In summary, the wavelength should be set close to the body length when bionic fish swims, with the head wave amplitude and tail wave amplitude being approximately 3% and 20% of the body length, respectively. Sufficient power can be obtained when fluctuating at high frequencies within a reasonable range. If all parameters are consistent, quasi-steady state is reached earlier in counter-flow than in down-flow conditions. However, faster quasi-steady state velocity can be achieved in down-flow conditions.

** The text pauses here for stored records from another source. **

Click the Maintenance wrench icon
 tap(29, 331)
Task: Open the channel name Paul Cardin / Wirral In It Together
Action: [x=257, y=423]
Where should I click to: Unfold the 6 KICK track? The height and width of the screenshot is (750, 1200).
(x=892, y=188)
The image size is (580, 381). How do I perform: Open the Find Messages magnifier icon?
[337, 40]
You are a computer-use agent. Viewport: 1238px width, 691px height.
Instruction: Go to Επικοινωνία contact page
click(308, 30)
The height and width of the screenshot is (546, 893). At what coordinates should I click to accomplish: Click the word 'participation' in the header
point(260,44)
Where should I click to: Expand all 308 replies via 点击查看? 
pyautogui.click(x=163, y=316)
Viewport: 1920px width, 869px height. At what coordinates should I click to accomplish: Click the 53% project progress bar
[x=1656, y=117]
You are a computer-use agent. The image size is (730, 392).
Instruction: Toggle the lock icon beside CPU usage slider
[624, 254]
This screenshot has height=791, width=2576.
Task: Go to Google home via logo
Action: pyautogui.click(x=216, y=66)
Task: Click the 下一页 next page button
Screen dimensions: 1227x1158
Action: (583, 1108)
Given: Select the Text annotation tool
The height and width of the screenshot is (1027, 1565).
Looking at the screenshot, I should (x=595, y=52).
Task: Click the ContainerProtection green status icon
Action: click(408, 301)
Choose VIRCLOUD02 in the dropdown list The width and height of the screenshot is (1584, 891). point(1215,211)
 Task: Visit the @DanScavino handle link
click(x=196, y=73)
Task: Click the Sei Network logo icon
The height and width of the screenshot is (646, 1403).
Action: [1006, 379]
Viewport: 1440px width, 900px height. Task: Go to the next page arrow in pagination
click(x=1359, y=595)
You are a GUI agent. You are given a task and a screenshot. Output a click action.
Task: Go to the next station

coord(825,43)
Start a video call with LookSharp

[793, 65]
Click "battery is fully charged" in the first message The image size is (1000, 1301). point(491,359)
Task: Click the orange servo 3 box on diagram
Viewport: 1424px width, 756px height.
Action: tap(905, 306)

The MLP prediction model constructed in this paper has high accuracy and strong generalization ability, and the average prediction error is within 3%. The combination of CFD and machine learning can be applied to scientific research and practical engineering. The accuracy of the numerical simulation results is crucial, and the precision of the data affects the accuracy and generalization ability of the prediction model. In order to avoid the accumulation of errors, the accuracy of numerical simulation should be improved as much as possible. However, a simplified fish model is adopted in this paper, and only a two-dimensional numerical simulation is performed. It is a limitation of this paper. In the future, we will extend this strategy to three-dimensional and cluster simulations to obtain more abundant research results. Furthermore, the accuracy and ability of the proposed strategy will further get verification under a much more realistic configuration than the current NACA airfoil.

Acknowledgments

We are very grateful to the experts of the China Graduate Electronics Design Contest for their guidance.

Disclosure statement

The authors declare that they have no known competing financial interests or personal relationships that could have appeared to influence the work reported in this paper.

Correction Statement

This article has been republished with minor changes. These changes do not impact the academic content of the article.

Additional information

Funding

This work was supported by the National Key Research and Development Program of China Grant number 2016YFC0301400 and the National Natural Science Foundation of China Grant number 51379198.